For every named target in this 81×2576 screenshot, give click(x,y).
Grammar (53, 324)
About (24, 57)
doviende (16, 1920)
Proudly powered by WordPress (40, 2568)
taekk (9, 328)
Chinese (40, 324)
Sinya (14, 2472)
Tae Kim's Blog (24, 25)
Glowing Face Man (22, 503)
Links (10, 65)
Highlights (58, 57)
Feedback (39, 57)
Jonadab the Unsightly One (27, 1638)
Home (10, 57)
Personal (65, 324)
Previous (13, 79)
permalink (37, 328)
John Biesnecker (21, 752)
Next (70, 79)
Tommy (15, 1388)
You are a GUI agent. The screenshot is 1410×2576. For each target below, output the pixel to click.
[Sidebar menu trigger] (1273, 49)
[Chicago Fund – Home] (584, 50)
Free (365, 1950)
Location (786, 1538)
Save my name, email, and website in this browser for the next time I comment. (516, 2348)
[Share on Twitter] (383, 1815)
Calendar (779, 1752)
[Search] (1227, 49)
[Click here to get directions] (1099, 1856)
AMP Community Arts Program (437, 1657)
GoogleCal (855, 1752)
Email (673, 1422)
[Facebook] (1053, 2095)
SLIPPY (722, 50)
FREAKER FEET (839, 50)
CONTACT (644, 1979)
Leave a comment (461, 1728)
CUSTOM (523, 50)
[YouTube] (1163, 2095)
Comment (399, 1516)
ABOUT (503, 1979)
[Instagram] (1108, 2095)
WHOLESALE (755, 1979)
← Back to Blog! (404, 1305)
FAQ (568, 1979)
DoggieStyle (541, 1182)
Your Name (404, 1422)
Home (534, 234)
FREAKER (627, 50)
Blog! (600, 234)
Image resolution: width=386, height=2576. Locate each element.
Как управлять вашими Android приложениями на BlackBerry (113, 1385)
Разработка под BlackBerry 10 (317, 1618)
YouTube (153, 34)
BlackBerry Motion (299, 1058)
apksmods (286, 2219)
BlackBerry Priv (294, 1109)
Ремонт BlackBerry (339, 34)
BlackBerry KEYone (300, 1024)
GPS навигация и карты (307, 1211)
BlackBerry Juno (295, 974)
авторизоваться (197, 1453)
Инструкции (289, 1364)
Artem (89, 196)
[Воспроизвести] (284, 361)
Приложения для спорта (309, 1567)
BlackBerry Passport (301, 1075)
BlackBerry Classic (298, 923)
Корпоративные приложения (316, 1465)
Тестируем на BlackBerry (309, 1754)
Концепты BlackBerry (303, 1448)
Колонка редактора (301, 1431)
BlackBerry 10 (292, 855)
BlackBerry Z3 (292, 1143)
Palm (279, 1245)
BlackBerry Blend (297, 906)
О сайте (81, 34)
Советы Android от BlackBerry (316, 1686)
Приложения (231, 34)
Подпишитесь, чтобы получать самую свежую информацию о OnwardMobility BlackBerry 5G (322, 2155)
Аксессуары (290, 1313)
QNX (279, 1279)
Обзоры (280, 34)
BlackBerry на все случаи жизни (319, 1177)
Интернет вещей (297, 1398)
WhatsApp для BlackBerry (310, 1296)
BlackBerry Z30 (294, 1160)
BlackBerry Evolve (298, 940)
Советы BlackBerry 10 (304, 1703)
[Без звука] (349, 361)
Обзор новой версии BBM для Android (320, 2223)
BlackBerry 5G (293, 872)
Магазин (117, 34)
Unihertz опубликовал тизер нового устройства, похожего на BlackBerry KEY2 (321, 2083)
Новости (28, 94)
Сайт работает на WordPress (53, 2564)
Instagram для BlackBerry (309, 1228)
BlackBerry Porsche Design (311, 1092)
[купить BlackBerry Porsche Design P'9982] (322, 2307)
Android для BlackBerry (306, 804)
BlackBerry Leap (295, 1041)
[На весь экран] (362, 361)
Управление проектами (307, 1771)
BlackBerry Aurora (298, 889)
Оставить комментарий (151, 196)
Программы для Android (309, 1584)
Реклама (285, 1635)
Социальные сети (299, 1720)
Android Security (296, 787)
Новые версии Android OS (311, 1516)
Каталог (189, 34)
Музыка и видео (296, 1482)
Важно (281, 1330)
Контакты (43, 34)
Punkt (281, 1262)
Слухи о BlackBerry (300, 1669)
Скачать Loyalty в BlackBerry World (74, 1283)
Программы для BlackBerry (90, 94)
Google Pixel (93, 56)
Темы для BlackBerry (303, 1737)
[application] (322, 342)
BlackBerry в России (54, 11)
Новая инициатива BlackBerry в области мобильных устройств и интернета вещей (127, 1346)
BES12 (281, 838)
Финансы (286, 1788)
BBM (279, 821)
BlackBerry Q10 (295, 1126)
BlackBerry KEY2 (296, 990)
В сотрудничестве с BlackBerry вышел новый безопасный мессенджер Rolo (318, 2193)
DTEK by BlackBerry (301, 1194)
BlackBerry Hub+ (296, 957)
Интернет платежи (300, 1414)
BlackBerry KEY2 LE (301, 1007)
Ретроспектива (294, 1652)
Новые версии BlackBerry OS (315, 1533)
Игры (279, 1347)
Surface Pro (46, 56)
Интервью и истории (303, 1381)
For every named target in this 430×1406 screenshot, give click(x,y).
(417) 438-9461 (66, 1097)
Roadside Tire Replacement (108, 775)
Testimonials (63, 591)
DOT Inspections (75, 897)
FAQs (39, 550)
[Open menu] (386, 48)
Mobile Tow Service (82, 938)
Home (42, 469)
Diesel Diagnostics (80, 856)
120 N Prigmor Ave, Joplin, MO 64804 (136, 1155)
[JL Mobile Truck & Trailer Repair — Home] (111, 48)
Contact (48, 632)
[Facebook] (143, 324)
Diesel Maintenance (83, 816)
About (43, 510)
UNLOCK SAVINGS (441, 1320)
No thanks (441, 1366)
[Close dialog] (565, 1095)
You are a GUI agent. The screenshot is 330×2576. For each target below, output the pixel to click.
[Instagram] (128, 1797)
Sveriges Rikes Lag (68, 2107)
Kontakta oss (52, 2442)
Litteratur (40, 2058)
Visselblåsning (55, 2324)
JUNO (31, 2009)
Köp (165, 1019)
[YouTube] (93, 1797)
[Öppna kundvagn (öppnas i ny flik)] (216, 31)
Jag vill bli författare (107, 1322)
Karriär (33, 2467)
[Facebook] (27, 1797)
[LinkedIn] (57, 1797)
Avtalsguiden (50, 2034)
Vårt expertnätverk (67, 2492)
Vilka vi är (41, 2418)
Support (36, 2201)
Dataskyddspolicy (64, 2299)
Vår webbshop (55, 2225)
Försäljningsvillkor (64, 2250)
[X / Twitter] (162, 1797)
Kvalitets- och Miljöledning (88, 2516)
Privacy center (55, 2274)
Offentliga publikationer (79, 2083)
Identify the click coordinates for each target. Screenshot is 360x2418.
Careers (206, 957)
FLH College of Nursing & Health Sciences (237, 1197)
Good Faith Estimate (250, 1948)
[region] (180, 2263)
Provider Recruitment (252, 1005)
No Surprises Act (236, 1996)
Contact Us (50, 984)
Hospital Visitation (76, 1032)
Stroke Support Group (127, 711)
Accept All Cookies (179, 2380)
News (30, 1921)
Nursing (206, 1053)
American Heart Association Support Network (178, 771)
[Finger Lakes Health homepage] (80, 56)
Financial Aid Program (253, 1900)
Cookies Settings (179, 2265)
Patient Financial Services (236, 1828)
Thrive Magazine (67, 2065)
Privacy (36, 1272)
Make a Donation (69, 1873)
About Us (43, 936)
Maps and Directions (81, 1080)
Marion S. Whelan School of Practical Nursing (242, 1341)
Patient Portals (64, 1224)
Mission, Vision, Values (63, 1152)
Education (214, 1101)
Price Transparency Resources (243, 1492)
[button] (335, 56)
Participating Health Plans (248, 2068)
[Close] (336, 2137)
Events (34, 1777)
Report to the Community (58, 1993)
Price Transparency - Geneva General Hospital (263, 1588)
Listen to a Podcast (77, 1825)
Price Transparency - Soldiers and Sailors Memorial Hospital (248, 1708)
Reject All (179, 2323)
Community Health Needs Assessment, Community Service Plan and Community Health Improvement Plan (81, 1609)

::::

▶ _Exercise prompt_:
From the line containing "Make a Donation (69, 1873)" through the last line of the entries above, print every line exactly, including both ends, and nothing else.

▶ _Worked solution_:
Make a Donation (69, 1873)
About Us (43, 936)
Maps and Directions (81, 1080)
Marion S. Whelan School of Practical Nursing (242, 1341)
Patient Portals (64, 1224)
Mission, Vision, Values (63, 1152)
Education (214, 1101)
Price Transparency Resources (243, 1492)
[button] (335, 56)
Participating Health Plans (248, 2068)
[Close] (336, 2137)
Events (34, 1777)
Report to the Community (58, 1993)
Price Transparency - Geneva General Hospital (263, 1588)
Listen to a Podcast (77, 1825)
Price Transparency - Soldiers and Sailors Memorial Hospital (248, 1708)
Reject All (179, 2323)
Community Health Needs Assessment, Community Service Plan and Community Health Improvement Plan (81, 1609)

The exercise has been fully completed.